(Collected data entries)
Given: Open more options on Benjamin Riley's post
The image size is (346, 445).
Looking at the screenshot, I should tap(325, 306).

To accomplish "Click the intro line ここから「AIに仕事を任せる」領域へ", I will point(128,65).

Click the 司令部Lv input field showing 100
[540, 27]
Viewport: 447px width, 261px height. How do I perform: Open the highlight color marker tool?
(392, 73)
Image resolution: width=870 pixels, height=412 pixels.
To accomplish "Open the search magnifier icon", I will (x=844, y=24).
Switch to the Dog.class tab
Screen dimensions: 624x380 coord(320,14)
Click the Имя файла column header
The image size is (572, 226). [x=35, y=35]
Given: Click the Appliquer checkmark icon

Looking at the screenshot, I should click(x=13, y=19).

WRITTEN PROBLEM:
Format every line of the rows above as a Markdown table with the columns "No." and "Line", numbering the lines in order and omitting blank lines.

RESPONSE TO THE TASK:
| No. | Line |
|---|---|
| 1 | Given: Open more options on Benjamin Riley's post |
| 2 | The image size is (346, 445). |
| 3 | Looking at the screenshot, I should tap(325, 306). |
| 4 | To accomplish "Click the intro line ここから「AIに仕事を任せる」領域へ", I will point(128,65). |
| 5 | Click the 司令部Lv input field showing 100 |
| 6 | [540, 27] |
| 7 | Viewport: 447px width, 261px height. How do I perform: Open the highlight color marker tool? |
| 8 | (392, 73) |
| 9 | Image resolution: width=870 pixels, height=412 pixels. |
| 10 | To accomplish "Open the search magnifier icon", I will (x=844, y=24). |
| 11 | Switch to the Dog.class tab |
| 12 | Screen dimensions: 624x380 coord(320,14) |
| 13 | Click the Имя файла column header |
| 14 | The image size is (572, 226). [x=35, y=35] |
| 15 | Given: Click the Appliquer checkmark icon |
| 16 | Looking at the screenshot, I should click(x=13, y=19). |